Charles Russell Krigbaum, Professor Emeritus of music and university organist at Yale University, died April 30 at the age of 91 in Beverly, Massachusetts. He was born March 31, 1929, in Seattle, Washington, and grew up in New Jersey, where he studied piano with Margaret Maas and organ with Margaret McPherson Dubocq. He earned his Bachelor of Arts (1950) and his Master of Fine Arts (1952) degrees from Princeton University, Princeton, New Jersey, where he was a pupil of Carl Weinrich. He received a Fulbright grant to study at the Hochschule für Musik and Goethe University in Frankfurt, 1956–1958; there he studied organ with Helmut Walcha and André Marchal.

He joined the faculty at Yale in 1958 as instructor in organ and as music director in Marquand Chapel at Yale Divinity School. He was conductor of the University Choir in Battell Chapel from 1961 to 1973. 

Krigbaum was instrumental in the design of the H. Frank Bozyan Memorial Organ, the Beckerath organ in Dwight Memorial Chapel. In 1985, with John Ferris of Harvard University, he played the premiere performance of J. S. Bach’s Neumeister Collection, a performance broadcast worldwide from Battell Chapel. He became a staunch advocate for the Newberry Memorial Organ in Yale’s Woolsey Hall, recording much of Messaien’s organ music on LPs and later recording the complete organ works of Charles-Marie Widor.
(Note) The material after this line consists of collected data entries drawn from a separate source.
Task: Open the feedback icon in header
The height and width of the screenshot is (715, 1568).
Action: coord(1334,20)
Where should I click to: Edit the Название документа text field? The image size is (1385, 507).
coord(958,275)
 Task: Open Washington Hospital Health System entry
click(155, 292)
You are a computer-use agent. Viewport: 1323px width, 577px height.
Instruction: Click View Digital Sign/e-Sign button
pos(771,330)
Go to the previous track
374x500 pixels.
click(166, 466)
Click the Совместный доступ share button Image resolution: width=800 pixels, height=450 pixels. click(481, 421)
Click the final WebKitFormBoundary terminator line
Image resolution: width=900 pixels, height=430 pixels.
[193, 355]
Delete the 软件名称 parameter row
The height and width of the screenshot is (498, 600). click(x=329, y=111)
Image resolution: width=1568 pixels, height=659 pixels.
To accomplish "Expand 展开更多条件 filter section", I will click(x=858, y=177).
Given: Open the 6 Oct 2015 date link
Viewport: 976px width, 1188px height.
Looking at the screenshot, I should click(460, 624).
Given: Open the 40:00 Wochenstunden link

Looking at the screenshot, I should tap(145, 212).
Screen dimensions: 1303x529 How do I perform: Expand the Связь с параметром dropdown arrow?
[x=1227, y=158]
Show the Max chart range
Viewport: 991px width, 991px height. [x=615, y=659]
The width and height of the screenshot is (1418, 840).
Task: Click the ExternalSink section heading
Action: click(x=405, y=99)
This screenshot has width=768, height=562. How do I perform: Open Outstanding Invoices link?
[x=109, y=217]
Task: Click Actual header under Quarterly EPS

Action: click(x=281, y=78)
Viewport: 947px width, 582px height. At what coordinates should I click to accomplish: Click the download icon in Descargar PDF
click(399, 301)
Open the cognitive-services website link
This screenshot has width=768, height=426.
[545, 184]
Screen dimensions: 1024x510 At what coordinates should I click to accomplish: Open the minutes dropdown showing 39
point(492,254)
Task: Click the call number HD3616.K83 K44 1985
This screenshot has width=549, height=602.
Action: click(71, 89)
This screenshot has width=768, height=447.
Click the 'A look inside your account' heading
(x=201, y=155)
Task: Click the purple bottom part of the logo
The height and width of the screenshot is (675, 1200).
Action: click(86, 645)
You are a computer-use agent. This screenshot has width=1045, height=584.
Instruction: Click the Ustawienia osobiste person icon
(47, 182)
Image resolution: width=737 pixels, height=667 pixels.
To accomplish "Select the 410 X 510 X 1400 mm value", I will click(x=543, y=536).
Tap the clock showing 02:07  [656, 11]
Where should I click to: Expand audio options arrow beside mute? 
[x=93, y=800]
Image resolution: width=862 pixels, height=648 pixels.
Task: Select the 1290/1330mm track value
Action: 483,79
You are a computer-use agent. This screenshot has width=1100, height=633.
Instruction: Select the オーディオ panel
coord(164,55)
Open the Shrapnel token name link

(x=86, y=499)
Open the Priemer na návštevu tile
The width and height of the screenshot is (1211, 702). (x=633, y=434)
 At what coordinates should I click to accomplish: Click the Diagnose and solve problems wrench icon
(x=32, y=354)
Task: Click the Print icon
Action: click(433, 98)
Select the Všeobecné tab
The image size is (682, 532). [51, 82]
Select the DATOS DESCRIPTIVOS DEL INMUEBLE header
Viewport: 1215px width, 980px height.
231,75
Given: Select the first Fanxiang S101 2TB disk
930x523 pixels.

Krigbaum retired from Yale in 1995. In 2007 a new three-manual Taylor & Boody organ in the gallery of Marquand Chapel, commissioned by the Yale Institute of Sacred Music, was inaugurated and named the Krigbaum Organ. 

Charles Krigbaum is survived by his children, Ruth (Herb) Rich, and Mary Krigbaum of Beverly, and John Krigbaum (Denise), of Gainesville, Florida. He is also survived by four grandchildren, Sam Rich, of Brooklyn, New York, Ben Rich, of Boston, Massachusetts, Jennie Krigbaum of Beverly, and Clara Krigbaum, of Gainesville, Florida.